GE's notice effectively communicates the required disclosure information. For example, with respect to Pettineo's right to receive a free copy of his credit report, the letter includes directions for obtaining a free copy of his credit report from the credit reporting agency at the top of the page in relatively large font. (See GE Letter.) Pettineo's confusion as to GE's oversight agency likewise does not constitute an actionable ECOA violation. Even a gullible, naive, or unsophisticated consumer could quickly determine which agency administered compliance for which GE company simply by contacting one of the oversight agencies listed. These issues thus do not give rise to a claim for violation of the ECOA's notice provision. Finally, Pettineo's decision that the disclosure information was unimportant because it was printed in relatively small font is inconsistent with the least sophisticated consumer standard's presumption that consumers read such notices with care. See Wilson, 225 F.3d at 354-55. The Court will therefore dismiss Pettineo's claims with respect to the ECOA's disclosure requirements.

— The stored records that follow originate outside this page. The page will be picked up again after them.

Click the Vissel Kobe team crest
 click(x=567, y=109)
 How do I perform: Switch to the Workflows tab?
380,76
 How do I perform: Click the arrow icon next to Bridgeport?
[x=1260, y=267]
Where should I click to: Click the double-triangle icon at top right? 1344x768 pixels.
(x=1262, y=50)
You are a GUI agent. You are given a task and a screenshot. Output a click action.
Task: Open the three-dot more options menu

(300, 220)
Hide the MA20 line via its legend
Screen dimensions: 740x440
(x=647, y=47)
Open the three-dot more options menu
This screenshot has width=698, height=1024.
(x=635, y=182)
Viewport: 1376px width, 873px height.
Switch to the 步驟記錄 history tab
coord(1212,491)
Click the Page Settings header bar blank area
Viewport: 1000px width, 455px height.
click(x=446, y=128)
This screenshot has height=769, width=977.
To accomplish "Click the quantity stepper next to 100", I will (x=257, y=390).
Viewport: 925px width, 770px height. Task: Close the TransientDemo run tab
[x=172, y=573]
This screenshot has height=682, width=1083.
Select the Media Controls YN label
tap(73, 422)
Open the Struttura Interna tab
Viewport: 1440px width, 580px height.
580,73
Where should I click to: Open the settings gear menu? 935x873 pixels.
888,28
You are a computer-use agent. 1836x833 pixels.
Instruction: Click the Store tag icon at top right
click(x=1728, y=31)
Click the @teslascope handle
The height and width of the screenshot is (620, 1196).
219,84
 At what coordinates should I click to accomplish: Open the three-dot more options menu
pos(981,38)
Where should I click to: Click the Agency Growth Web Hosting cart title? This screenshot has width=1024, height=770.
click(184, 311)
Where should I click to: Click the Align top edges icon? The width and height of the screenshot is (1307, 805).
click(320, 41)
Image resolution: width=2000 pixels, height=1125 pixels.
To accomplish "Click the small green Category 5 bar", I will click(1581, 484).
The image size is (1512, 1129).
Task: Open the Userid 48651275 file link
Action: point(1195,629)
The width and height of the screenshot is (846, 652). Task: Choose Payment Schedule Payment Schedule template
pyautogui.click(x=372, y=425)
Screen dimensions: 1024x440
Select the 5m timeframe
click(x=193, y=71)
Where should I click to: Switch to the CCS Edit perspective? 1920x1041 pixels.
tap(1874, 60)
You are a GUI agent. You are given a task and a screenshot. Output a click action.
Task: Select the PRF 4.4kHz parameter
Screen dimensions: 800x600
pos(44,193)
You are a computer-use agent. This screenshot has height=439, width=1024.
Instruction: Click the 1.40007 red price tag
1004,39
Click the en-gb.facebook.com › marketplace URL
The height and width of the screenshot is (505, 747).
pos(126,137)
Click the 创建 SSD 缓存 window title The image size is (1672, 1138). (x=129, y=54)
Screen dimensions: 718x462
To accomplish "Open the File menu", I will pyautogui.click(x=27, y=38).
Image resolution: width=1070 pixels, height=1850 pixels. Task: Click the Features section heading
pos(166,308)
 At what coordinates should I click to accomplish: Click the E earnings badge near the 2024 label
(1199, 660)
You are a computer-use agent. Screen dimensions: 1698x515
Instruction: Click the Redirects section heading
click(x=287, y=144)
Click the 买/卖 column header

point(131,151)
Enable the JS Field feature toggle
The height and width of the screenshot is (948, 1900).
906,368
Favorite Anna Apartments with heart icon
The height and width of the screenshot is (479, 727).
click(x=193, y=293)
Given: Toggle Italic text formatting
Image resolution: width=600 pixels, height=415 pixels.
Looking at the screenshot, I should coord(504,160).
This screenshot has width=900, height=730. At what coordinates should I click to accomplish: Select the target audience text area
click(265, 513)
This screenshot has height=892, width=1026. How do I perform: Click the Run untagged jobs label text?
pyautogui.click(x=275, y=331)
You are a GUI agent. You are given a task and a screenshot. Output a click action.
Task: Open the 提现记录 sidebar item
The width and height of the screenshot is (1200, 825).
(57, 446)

C. Punitive Damages and Attorneys' Fees

Pettineo's Amended Complaint seeks punitive damages under the ECOA. (Am. Comp. ¶ 45.) GE contends that Pettineo's "conclusory allegations of extreme and outrageous conduct" are insufficient to support this punitive damages claim. (Def.'s Mot. to Dismiss 16-17.) The ECOA permits aggrieved applicants to recover punitive damages of $10,000 or less, regardless of proof of actual damages, if the defendant's conduct was wanton, malicious, or oppressive, or if the defendant acted in reckless disregard of the law. 15 U.S.C. § 1691e(b). The Court may fairly infer from Pettineo's Amended Complaint that he alleges GE intentionally denied him credit because he has previously exercised his rights under the CCPA. These allegations are sufficient to sustain Pettineo's punitive damages claim on a motion to dismiss.

GE also argues that Pettineo is not entitled to attorneys' fees. (Def.'s Mot. to Dismiss 17.) Pettineo's Amended Complaint requests attorneys' fees "when Plaintiff need engage counsel" and, potentially, "to discuss . . . class action status, remedy and treatment." (Am. Compl. ¶ 45.) However, Pettineo has not yet engaged counsel. Because Pettineo has neither engaged an attorney nor actually requested an award of attorneys' fees, it is premature to determine whether he may ultimately offer a plausible claim for fees if he secures counsel.


The Court will grant GE's motion with respect to Pettineo's claims arising from the ECOA's disclosure requirements. Because Pettineo has alleged plausible claims for discrimination and punitive damages, the Court will permit these claims to proceed. An Order consistent with this Memorandum will be docketed separately.